The plays are a diverse range of styles and storylines as one would expect from six different playwrights. Unlike the read-throughs held in March to determine the winners the winning scripts are fully produced shows with fine acting, albeit limited sets and basic (but effective) lighting
The first play is titled “The Bureaucracy of Existentialism” byElizabeth Kennedy. Ms. Kennedy crafted her play about the grim reaper and his subordinates trying to locate him when he simply decides he's had enough of doing his job. On the way to find him the minor “grim reapers” have encounters with heroes of folklore and Olympian gods.
Next is “Errant Souls” by Robert S. Robbins. This play is a dramedy about pursuing what it is you want in life and experiencing rather than simply existing. The characters in the play realize that they are both seeking different goals but with ironically similar results.
The third play is Absolution Green by Paul Kodiak. The play is bookended by sermons by a priest who then takes us into his insightful (and humorous) confessional with three parishoners. Kodiak has won this competition several times, including having his play “The Dead Indian Museum” performed last January as the Shawnee full-length winner.
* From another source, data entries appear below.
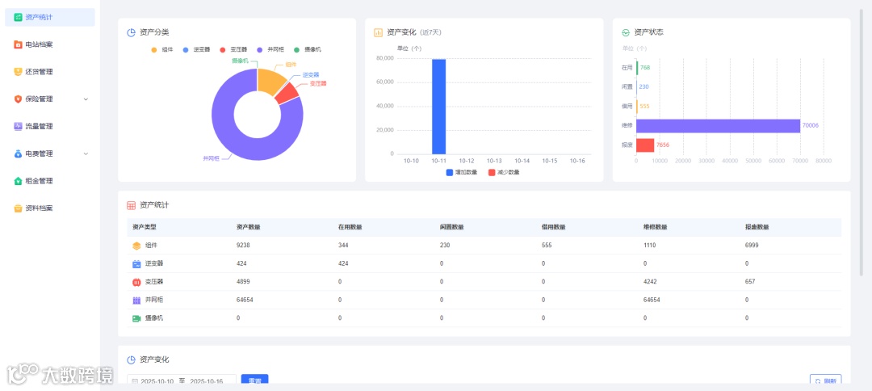This screenshot has width=872, height=391.
Task: Toggle 组件 legend in 资产分类 chart
Action: click(163, 49)
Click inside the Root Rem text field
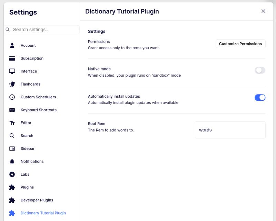The image size is (276, 221). pos(230,130)
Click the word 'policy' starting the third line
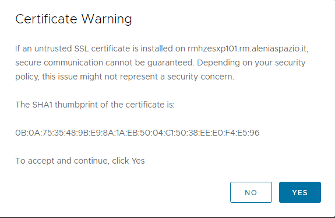The width and height of the screenshot is (335, 218). pyautogui.click(x=27, y=77)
After intermission the audience returns for “The Birthday Room” by Rich Strack. This show, set in a nursing home, offers the timeless message of “appreciate each day for the gift that it is” and swings from humor to bawdiness to tenderness with ease. A mysterious “elixir of youth” promises to grant the residents a few moments of “feeling as if they were fifty instead of eighty” when they drink it and humorous and poignant moments are the result.
The next play is “Angel on the Yellow Couch” by K.K. Gordon. This is a quirky, fast-paced and funny little piece about the expectations we set on others with regard to love. A young man is in love with his best friend's sister-in-law and yet his friend refuses to divulge her phone number as he believes his sister-in-law is completely wrong for his friend. The sister-in-law appears as an unseen “angel” between them as they discuss her and it makes for a clever piece.
The evening concludes with “The Counterfeit Dick” by Zanne Hall. This play concerns a successful but reclusive writer who is visited by the manifestation of the frustrated main character of his novels, an abrasive and no-nonsense private investigator the likes of Sam Spade.
There is something satisfying about seeing a new show at a festival such as this, especially hen this is the first time the piece has been produced and you are the first audience to see it. The Shawnee Playhouse does a fine job with these six shows and audiences will surely be made to feel as if they are also a part of the creative process when they see these six fine one-acts.
“The Messenger”, a SOPS winner written by Paul Kodiak, went on to New York and was named a top ten theatre pick by the New York Daily News and also won two NEPTA awards. Another past winner “Ethereal Killers” by Zanne Hall was performed Off Broadway and is currently part of the New Ten Minute Plays at Manhattan Repertory Theatre.
If you are interested in seeing intriguing and varied new works which might quite possibly be heading to New York City in the near future (at a much better price than you will pay for them Off Broadway) you would be wise to take a short drive to the Shawnee Playhouse and see the winners of the Shawnee Original Playwriting Series. You will also be supporting original theater and the arts by skipping the blockbuster movie for something more rewarding.